The Importance of Ionospheric Research
Understanding the dynamics of the ionosphere is not merely an academic pursuit; it has practical implications. During military or disaster response operations, precise radio communications can be a matter of life and death. Radio operators need to know how to optimize their transmissions for successful broadcasts. Moreover, ionospheric variations can affect satellites. Solar flares, for example, cause the ionosphere to expand, increasing drag on satellites in orbit, necessitating adjustments to their altitudes.
Amateur Radio’s Role in Discovery
Radio enthusiasts like Todd Baker play a crucial role in these experiments, acting as a massive “distributed receiver.” As radio equipment advances, each experiment opens doors to finer discoveries about ionospheric variations. The unexpected and often unpredictable behavior of the ionosphere during eclipses continues to intrigue scientists like Ruth Bamford of RAL Space, UK.
In 1999, during a rare total solar eclipse in the UK, volunteers tracked variations in signal strength, revealing how radio transmissions could travel much farther than usual during an eclipse. With our incomplete understanding of the ionosphere, the upcoming eclipses hold the promise of more surprises.

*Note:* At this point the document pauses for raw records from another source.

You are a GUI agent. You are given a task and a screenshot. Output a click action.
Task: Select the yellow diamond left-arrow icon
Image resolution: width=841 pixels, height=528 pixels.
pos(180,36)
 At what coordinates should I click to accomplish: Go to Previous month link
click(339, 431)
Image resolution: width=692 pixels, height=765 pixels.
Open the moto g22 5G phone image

The Spirit of Amateur Radio
While ham radio may be experiencing declines in some parts of the world, enthusiasts like Todd Baker remain committed to the hobby’s adventure and unpredictability. For Baker, these experiments promise to improve his ability to make successful broadcasts at specific times of the day, a skill many ham radio operators are eager to hone.

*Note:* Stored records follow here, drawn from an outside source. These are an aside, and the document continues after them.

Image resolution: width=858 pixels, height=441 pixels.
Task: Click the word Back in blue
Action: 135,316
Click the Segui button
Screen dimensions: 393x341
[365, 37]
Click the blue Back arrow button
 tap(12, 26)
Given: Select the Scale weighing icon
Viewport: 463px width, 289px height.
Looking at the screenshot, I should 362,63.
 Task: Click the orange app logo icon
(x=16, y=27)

The allure of amateur radio extends beyond scheduled communication. It offers an element of surprise and serendipity that can’t be replicated through smartphone apps. Amateur radio enthusiasts liken it to navigating an ocean, requiring an understanding of nature’s forces, weather, and atmospheric turbulence to reach their destinations.

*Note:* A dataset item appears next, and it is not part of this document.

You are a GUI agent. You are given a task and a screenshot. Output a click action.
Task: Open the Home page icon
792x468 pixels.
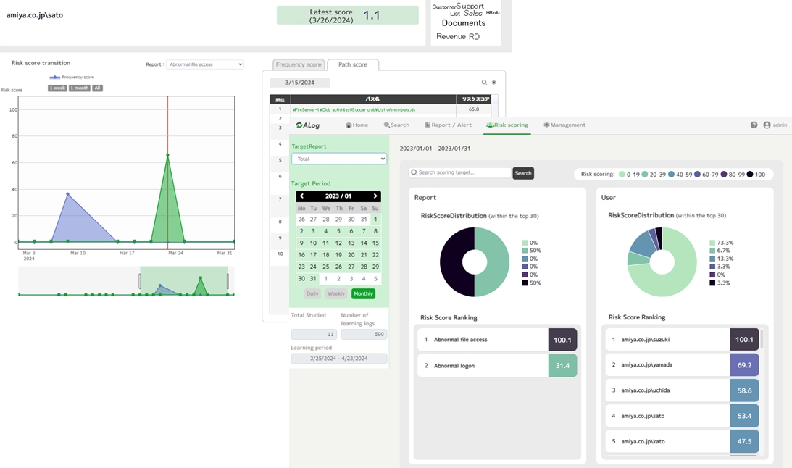(349, 125)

For Michelle Thompson, whose call-sign is W5NYV, it’s the unscheduled, opportunistic communication that makes ham radio truly special. Through her broadcasts, she’s made friends worldwide and even presented research at conferences. Amateur radio, she explains, isn’t just about talking to known contacts; it’s an ongoing adventure that keeps operators engaged in the unpredictable world of radio waves.
As amateur radio operators prepare to explore the ionosphere during the upcoming solar eclipses, they embrace the excitement of venturing into the unknown, where each transmission could lead to a serendipitous connection with someone across the globe.